Роман Идоленко – Гайд. Как повысить самооценку: 21 день уверенности к себе (страница 2)
● Я фокусируюсь на недостатках больше, чем на достоинствах _____
● Я критикую себя за ошибки _____
● Я сомневаюсь в своих способностях _____
2. Социальные взаимодействия
● Мне трудно отстаивать свое мнение _____
● Я соглашаюсь с другими против своего желания _____
● Мне сложно говорить "нет" _____
● Я беспокоюсь о мнении других _____
● Я избегаю публичных выступлений _____
3. Достижения и неудачи
● Я объясняю успехи удачей, а не своими качествами _____
● Я откладываю задачи из страха неудачи _____
● Мне трудно восстановиться после критики _____
● Я чувствую, что другие справились бы лучше меня _____
● Я не праздную свои достижения _____
Подсчет результатов: Сложите все баллы.
● 0-15: Высокая самооценка
● 16-30: Средняя самооценка
● 31-45: Низкая самооценка
Также отметьте, в каком блоке больше всего баллов – это ваша приоритетная область для работы.
ДЕНЬ 1: КАРТОГРАФИЯ САМООЦЕНКИ
ЦЕЛЬ: Осознать свои паттерны и подготовить фундамент для изменений
УТРЕННЯЯ ПРАКТИКА (15-20 минут): "Карта внутреннего критика"
Научная основа: Исследования показывают, что осознание негативных паттернов мышления активирует префронтальную кору мозга, создавая нейрологическую дистанцию между вами и вашими мыслями.
Вам понадобится: Тихое место, дневник, ручка
Шаг 1: Сделайте 5 глубоких вдохов, сосредоточившись на ощущениях в теле.
Шаг 2: Ответьте на вопросы:
● Какие самокритичные мысли возникают чаще всего?
● В каких ситуациях вы чувствуете себя особенно неуверенно?

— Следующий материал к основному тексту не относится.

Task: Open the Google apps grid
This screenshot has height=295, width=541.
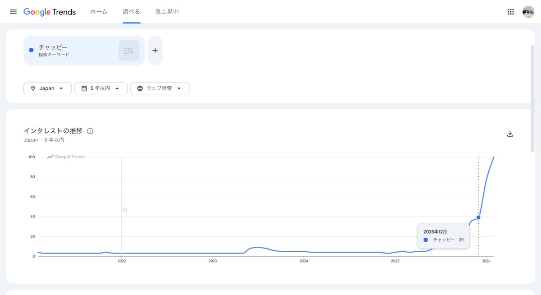Action: pos(511,12)
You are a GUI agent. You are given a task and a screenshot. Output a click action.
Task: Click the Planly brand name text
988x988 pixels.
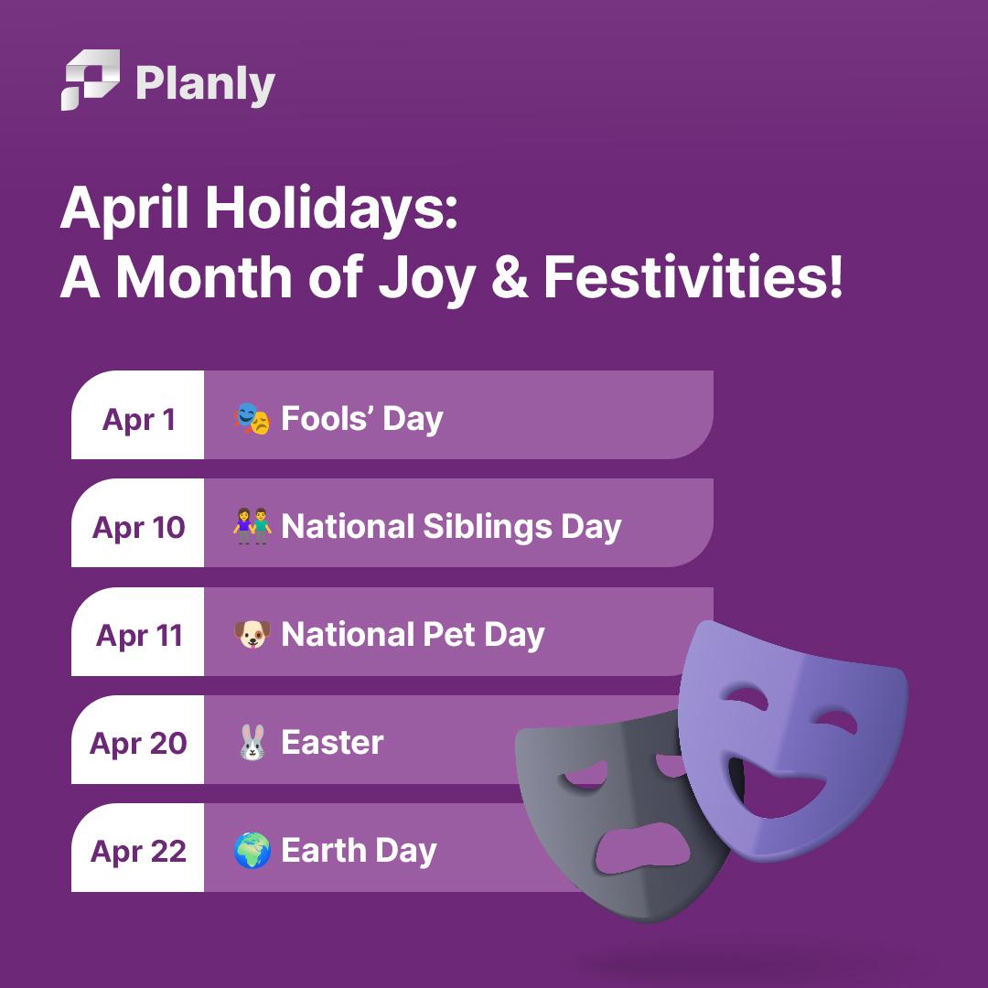point(206,84)
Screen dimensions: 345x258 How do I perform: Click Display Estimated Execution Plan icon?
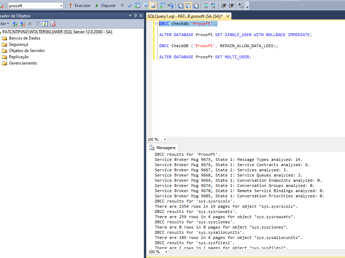click(138, 6)
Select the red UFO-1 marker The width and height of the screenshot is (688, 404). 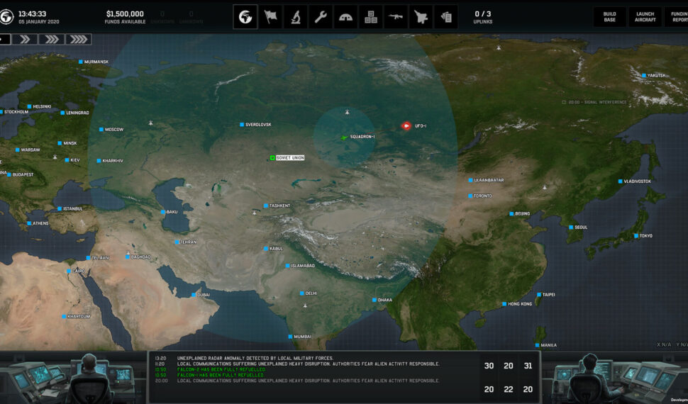tap(406, 125)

● Чей голос вы слышите, когда критикуете себя?
● Какие триггеры запускают вашу самокритику?
Шаг 3: Создайте визуальную "карту самооценки":
● В центре – круг с вашим именем
● Вокруг – области жизни (работа, отношения, внешность, др.)
● Для каждой области запишите типичные самокритичные мысли
● Оцените уровень уверенности в каждой области от 1 до 10
ДНЕВНАЯ ПРАКТИКА: "Мониторинг внутреннего критика"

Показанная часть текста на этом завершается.